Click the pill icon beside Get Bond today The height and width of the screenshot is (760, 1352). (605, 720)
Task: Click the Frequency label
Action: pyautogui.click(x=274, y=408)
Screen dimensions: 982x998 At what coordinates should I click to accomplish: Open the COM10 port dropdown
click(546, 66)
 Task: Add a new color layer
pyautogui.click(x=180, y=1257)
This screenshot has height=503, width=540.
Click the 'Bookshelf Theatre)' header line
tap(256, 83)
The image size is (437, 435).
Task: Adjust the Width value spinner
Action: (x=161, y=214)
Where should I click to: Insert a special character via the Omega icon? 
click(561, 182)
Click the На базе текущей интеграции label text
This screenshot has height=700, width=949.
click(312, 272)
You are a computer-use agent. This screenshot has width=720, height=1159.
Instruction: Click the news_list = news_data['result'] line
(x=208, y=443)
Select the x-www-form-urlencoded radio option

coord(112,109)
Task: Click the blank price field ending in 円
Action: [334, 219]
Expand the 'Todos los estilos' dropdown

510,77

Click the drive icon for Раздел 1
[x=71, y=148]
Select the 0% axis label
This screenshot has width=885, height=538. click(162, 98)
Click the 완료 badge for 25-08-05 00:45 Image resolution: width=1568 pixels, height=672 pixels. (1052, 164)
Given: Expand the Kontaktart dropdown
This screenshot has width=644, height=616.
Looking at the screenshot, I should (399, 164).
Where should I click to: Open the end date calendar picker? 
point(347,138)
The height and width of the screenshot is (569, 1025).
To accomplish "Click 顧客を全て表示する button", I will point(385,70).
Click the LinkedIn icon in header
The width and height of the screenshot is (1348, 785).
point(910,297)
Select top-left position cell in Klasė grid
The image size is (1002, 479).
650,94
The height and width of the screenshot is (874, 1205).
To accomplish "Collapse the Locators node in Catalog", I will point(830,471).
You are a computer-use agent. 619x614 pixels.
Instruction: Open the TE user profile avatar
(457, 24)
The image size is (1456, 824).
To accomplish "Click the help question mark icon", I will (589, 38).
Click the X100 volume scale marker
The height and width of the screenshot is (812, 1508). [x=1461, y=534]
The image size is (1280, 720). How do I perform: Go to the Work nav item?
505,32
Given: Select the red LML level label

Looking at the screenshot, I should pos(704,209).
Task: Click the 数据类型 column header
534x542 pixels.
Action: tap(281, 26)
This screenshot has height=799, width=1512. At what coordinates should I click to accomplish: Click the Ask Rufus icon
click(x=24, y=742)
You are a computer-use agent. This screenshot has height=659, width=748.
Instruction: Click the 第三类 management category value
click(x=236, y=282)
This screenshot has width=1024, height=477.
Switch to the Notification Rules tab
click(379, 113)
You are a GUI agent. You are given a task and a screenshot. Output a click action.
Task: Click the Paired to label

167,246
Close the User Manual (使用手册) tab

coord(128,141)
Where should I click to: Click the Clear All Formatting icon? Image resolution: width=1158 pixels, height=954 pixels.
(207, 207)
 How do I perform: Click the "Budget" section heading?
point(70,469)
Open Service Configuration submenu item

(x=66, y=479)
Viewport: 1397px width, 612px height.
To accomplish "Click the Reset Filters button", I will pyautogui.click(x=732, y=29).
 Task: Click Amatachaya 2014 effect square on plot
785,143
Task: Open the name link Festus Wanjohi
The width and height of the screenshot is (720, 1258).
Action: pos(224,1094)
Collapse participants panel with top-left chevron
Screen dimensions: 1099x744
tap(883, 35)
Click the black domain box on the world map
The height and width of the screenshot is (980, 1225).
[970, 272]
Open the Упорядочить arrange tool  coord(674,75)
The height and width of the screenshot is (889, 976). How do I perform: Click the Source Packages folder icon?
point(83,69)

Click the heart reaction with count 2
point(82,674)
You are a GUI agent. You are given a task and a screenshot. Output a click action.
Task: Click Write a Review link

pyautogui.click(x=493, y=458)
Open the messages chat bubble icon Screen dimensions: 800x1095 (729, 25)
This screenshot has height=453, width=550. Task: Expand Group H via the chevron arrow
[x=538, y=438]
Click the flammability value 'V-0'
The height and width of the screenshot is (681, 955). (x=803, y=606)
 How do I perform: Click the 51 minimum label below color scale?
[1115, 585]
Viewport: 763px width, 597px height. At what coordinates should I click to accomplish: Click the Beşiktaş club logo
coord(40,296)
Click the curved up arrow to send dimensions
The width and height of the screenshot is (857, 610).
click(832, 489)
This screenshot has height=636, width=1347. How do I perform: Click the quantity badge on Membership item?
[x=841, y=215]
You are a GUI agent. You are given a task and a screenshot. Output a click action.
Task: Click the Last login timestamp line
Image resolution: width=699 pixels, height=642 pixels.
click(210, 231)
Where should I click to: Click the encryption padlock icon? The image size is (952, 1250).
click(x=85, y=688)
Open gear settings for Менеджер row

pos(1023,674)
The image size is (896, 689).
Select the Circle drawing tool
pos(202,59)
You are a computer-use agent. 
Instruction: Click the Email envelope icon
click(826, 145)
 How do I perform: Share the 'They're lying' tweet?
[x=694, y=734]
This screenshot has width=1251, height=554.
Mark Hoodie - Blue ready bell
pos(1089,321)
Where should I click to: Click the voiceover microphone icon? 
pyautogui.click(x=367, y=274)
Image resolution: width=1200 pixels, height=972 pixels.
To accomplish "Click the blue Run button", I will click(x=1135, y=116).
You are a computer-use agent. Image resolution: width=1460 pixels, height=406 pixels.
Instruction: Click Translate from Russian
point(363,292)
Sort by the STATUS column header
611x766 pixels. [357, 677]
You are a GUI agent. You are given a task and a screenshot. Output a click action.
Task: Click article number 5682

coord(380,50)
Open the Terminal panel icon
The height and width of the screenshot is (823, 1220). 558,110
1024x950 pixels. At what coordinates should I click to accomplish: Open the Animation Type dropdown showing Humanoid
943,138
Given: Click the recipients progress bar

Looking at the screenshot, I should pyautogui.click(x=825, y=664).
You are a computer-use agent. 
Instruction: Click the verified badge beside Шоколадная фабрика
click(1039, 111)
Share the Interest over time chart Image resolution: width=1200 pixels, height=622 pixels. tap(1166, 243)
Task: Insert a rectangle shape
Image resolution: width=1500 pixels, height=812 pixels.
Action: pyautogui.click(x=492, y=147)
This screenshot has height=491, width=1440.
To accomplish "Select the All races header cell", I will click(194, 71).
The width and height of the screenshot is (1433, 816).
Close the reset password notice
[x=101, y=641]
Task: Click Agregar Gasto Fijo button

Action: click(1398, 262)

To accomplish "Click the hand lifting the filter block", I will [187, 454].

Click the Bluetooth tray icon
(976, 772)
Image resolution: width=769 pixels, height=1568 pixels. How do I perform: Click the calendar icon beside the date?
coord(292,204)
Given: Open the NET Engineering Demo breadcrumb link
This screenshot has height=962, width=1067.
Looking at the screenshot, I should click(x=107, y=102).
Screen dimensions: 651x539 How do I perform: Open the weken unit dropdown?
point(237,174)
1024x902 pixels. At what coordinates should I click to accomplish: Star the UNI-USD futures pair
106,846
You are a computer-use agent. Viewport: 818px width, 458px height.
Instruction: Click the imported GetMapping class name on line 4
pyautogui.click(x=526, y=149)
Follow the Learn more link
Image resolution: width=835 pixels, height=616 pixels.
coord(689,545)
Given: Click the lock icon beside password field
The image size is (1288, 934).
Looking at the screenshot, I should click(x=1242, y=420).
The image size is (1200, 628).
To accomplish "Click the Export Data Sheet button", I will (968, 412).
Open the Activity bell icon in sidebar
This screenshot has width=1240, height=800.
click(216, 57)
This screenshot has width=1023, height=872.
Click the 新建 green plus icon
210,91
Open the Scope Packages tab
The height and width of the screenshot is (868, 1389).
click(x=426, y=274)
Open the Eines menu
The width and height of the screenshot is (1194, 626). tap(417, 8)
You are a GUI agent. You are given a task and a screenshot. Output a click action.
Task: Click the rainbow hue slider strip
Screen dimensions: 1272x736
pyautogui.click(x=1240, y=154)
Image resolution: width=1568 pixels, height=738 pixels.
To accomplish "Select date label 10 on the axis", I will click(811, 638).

◇ ◇ ◇ ◇

=== What you should do ===
Whenever the string "computer" turns up in a line of the data, copy that line.

=== The answer ===
You are a computer-use agent. This screenshot has width=720, height=1159.
You are a computer-use agent. 619x614 pixels.
You are a computer-use agent. This screenshot has height=659, width=748.
You are a computer-use agent. 
You are a computer-use agent. Image resolution: width=1460 pixels, height=406 pixels.
You are a computer-use agent. 
You are a computer-use agent. Viewport: 818px width, 458px height.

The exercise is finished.